■ About this exercise: Copy every record below exactly, leaving out any pictures.

Saved data entries:
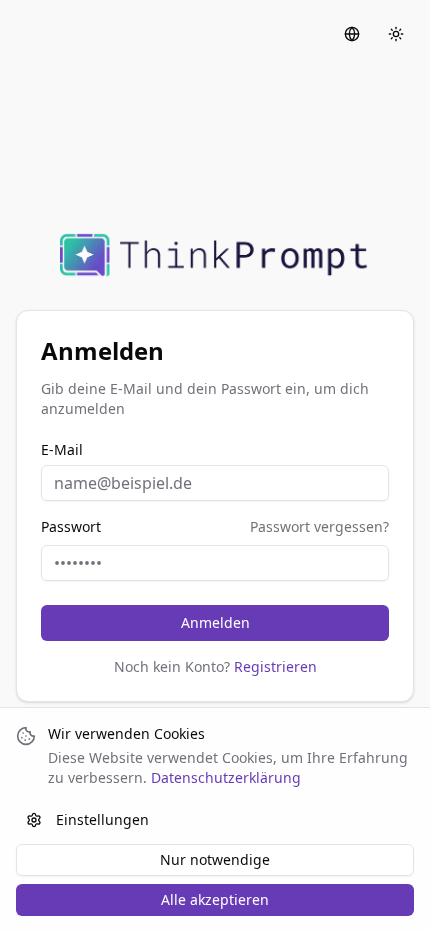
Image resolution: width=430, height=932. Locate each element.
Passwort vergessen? (319, 526)
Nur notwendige (215, 859)
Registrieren (275, 666)
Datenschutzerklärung (226, 777)
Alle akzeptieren (215, 899)
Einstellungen (102, 819)
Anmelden (215, 622)
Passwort (71, 527)
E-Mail (62, 450)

■ Expected answer:
Image resolution: width=430, height=932. Locate each element.
Passwort vergessen? (319, 526)
Nur notwendige (215, 859)
Registrieren (275, 666)
Datenschutzerklärung (226, 777)
Alle akzeptieren (215, 899)
Einstellungen (102, 819)
Anmelden (215, 622)
Passwort (71, 527)
E-Mail (62, 450)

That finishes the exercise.